1945 yılının Aralık ayında kendilerine dinlenecek yer arayan iki kardeş, Yukarı Mısır'da, Hamra Dom bölgesindeki bir mağarada papirüslerle dolu bir testi bulurlar. Kanun gereğince yetkilileri uyarmak yerine papirüsleri birer birer antika pazarında satmaya karar verirler, böylece hükümetin dikkatini çekmeyeceklerdir. Anneleriyse "kötü güçler"den korkarak yeni keşfedilen papirüslerin bir kısmını yakar. Bulunan papirüsler, Hıristiyanlığın ilk yüzyılı ile MS 180 arasında yazılmış metinlerin Yunanca çevirileridir ve günümüzdeki İncil'de bulunmadıkları için "apokrif metinler" diye anılan metni meydana getirirler.

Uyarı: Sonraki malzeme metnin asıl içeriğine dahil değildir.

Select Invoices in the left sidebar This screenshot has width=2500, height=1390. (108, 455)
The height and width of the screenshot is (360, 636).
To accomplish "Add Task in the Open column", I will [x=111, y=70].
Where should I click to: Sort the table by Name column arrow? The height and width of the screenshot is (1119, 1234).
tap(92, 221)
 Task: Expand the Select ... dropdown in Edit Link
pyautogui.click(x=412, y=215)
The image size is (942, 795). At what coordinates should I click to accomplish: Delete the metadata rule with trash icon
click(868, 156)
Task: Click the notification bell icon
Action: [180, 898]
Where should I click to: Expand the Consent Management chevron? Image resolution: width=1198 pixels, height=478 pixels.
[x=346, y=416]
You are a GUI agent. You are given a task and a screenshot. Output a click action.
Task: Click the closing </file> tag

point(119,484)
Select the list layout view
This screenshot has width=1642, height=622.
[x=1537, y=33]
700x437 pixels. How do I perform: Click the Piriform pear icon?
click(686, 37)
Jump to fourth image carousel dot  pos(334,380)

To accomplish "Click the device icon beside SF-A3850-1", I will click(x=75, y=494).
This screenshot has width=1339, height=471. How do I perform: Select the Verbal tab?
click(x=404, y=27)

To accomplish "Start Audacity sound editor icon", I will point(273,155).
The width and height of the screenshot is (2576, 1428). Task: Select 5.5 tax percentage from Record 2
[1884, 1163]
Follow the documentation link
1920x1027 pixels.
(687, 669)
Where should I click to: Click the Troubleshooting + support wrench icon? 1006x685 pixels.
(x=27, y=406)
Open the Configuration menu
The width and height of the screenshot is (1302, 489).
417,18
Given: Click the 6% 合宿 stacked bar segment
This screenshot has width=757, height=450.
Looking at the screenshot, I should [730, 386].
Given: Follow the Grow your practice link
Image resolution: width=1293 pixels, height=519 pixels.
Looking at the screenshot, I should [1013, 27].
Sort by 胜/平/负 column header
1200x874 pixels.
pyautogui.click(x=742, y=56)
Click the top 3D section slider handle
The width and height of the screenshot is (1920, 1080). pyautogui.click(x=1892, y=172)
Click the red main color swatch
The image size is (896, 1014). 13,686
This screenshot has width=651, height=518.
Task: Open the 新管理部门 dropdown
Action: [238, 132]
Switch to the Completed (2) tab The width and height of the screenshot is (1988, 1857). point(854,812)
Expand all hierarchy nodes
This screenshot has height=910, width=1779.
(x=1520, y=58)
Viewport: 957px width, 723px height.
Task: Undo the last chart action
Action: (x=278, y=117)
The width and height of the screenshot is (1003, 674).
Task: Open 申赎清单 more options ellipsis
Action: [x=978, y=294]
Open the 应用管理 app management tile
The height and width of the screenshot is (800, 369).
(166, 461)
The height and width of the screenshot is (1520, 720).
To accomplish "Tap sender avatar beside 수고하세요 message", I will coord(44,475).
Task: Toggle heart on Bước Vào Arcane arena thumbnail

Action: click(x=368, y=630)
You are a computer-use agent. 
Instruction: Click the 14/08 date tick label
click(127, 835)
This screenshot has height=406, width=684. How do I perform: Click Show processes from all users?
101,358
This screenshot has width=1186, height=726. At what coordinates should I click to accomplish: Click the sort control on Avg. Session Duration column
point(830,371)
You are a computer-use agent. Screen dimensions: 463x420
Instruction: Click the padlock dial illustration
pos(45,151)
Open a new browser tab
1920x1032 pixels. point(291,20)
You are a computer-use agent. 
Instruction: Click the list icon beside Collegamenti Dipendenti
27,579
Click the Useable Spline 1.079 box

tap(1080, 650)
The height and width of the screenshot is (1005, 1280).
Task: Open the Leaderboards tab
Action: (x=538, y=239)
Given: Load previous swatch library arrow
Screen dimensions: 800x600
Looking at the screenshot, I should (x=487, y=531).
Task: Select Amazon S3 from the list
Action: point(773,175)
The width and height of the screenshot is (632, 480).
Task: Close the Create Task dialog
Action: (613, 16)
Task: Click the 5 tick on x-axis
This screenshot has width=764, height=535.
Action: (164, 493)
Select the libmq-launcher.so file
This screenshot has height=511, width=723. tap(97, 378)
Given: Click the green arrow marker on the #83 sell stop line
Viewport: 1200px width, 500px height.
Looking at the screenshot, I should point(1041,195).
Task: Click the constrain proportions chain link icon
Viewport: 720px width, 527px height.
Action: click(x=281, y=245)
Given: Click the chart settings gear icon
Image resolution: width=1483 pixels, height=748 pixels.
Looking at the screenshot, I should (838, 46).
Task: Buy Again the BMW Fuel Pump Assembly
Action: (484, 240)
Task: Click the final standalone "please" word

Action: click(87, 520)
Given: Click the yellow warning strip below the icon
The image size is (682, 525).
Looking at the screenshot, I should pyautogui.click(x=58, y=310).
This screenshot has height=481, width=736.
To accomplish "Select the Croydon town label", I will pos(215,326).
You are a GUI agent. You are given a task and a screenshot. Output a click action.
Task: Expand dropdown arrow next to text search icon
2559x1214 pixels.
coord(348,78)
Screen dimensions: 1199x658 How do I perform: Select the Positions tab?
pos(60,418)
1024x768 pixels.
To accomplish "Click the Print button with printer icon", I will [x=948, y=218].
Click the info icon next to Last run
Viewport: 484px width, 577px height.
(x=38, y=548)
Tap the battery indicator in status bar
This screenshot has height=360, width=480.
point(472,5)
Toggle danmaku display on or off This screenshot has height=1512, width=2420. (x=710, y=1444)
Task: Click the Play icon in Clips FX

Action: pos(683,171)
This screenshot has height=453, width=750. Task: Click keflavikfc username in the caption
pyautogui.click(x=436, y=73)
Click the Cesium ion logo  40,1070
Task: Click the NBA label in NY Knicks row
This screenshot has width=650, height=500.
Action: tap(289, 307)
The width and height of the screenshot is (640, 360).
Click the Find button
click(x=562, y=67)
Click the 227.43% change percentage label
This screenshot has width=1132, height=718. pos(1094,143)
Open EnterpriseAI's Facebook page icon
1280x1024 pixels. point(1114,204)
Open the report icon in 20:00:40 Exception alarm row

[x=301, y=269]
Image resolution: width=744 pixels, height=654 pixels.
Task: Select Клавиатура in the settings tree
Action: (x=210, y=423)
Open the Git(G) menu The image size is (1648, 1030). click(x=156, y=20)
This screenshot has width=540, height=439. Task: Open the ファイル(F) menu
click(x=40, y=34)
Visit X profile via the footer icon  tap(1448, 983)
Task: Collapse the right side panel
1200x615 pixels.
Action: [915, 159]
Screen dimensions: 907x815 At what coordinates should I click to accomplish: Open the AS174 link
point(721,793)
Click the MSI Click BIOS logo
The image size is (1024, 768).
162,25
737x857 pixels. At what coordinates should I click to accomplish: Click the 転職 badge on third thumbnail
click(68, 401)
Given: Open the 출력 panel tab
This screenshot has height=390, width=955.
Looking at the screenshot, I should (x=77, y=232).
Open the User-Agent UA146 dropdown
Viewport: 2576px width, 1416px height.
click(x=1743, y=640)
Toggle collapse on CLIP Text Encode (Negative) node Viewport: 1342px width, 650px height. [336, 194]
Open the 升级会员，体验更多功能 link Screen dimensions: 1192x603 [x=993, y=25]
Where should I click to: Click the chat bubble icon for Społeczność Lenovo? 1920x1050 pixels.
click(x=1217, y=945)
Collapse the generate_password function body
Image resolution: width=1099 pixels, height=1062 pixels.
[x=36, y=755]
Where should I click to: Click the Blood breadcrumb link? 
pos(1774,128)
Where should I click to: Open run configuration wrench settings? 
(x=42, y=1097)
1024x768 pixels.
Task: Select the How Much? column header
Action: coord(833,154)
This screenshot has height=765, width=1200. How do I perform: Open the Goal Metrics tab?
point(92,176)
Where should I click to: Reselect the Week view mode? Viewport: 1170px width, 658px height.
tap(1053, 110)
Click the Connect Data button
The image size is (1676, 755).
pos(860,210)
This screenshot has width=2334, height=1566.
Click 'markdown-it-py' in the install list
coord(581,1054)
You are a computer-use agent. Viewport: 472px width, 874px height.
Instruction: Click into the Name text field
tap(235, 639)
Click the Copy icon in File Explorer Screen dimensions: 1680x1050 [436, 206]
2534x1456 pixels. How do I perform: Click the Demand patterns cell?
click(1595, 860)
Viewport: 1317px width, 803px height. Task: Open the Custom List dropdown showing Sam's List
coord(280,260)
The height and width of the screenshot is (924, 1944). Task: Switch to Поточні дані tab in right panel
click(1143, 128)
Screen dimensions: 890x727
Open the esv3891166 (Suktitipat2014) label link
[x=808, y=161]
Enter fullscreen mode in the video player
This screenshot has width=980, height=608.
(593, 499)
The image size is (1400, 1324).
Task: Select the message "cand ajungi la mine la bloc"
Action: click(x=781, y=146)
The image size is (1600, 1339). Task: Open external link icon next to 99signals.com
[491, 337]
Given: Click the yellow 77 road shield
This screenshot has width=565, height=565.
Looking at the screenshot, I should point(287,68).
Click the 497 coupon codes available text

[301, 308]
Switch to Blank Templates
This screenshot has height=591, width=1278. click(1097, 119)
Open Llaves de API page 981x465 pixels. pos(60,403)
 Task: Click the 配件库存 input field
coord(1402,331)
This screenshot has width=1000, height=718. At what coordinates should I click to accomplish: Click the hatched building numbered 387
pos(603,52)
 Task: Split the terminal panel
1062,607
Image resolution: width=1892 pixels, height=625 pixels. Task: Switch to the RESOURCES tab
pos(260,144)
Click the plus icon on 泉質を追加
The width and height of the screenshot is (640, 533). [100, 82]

Peki neden böyle olmuştur?
MS 170 yılında bir grup piskopos, "Yeni Ahit"i oluşturacak metinleri seçmek amacıyla bir araya gelir. Ölçütleri basittir: Dönemin sapkınlıkları ve mezhepsel ayrılıklarıyla mücadele etmeye yarayacak her şey "Yeni Ahit"e dahil edilecektir.
Birkaç yüz sayfa içinde eşine görülmemiş seyahatleri yaratan Coelho, bu kez zamanda yolculuğun kapılarını aralıyor. 14 Temmuz 1099… Kudüs… Jerusalem… Yeruşalim… Üç büyük din için de kutsal olan bu şehrin Haçlılar tarafından işgalinin arifesinde yerel halk arasında Kıpti diye anılan adam her yaştan ve inançtan insanları şehir meydanında toplar. Ancak dudağından dökülenler beklendiği gibi ertesi günkü çarpışma için hazırlık talimatları değil, insanların yaşamlarında karşılaştıkları zorlukları alt etmelerini ve onlardan dersler çıkarmalarını sağlayacak bilgilerdir. Kıpti'ye göre, ölüm böylesine yakınken esas önemli olan, insanın yaşamı süresince tattığı sevgiler, göğüs gerdiği acılar, katlandığı kayıplardır; ne de olsa yaşam hakkıyla yaşandığı sürece anlam kazanır.
Paulo Coelho, Akra'da Bulunmuş Bir Elyazması'nda insanı insan yapan değerlerin aradan geçen bütün senelere ve savaşlara rağmen kolay kolay yozlaşmadığını gösteriyor ve günümüzün keşmekeş dünyasına bir umut ışığı tutuyor!